Days to positivity in automated liquid mycobacterial culture have been shown to correlate with mycobacterial load and have been proposed as a useful biomarker for treatment responses in tuberculosis. However, there is currently no quantitative method or model to analyze the change in days to positivity with time on treatment. The objectives of this study were to describe the decline in numbers of mycobacteria in sputum collected once weekly for 8 weeks from patients on treatment for tuberculosis using days to positivity in liquid culture. One hundred forty-four patients with smear-positive pulmonary tuberculosis were recruited from a tuberculosis clinic in Cape Town, South Africa. A nonlinear mixed-effects repeated-time-to-event modeling approach was used to analyze the time-to-positivity data. A biexponential model described the decline in the estimated number of bacteria in patients' sputum samples, while a logistic model with a lag time described the growth of the bacteria in liquid culture. At baseline, the estimated number of rapidly killed bacteria is typically 41 times higher than that of those that are killed slowly. The time to kill half of the rapidly killed bacteria was about 1.8 days, while it was 39 days for slowly killed bacteria. Patients with lung cavitation had higher bacterial loads than patients without lung cavitation. The model successfully described the increase in days to positivity as treatment progressed, differentiating between bacteria that are killed rapidly and those that are killed slowly. Our model can be used to analyze similar data from studies testing new drug regimens.

Figures

Fig 1

Box-and-whisker plots of days to positivity for each week of treatment.

Fig 2

Visual predictive check from 100 simulations using the final model stratified into each week of treatment. The continuous line is a Kaplan-Meier plot for the real data. A positive sputum result was regarded as an event and will result in a step on the staircase plot.
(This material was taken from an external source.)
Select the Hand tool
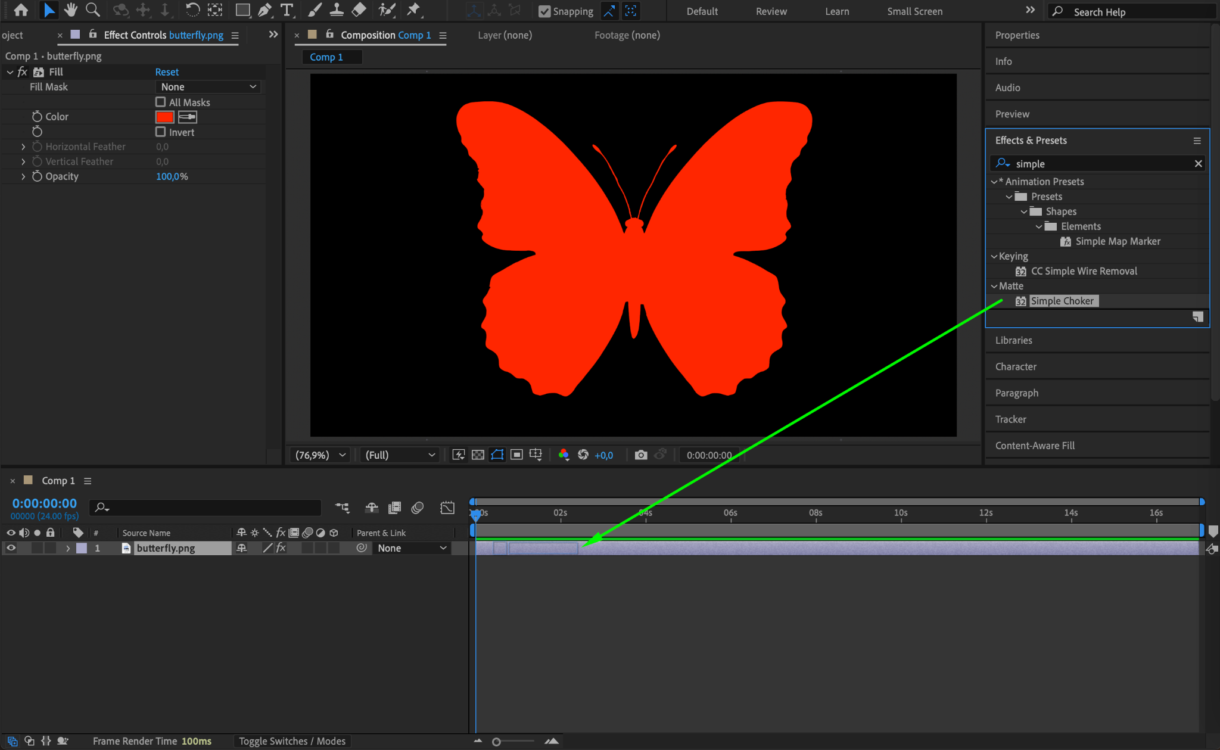[71, 10]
The shaded area is a 90% prediction interval based on the simulated data from the model.

Fig 3

Typical relative amount of Mycobacterium tuberculosis bacteria processed from patients' weekly sputum samples and inoculated into the MGIT.

Fig 4

Maximum growth rate of mycobacteria in MGIT culture for the logistic growth model as weeks on treatment progress.

Fig 5

Probability of obtaining a positive MGIT culture result upon incubation for up to 42 days as weeks on treatment progress.

Fig 6

Schematic of the final model and equations.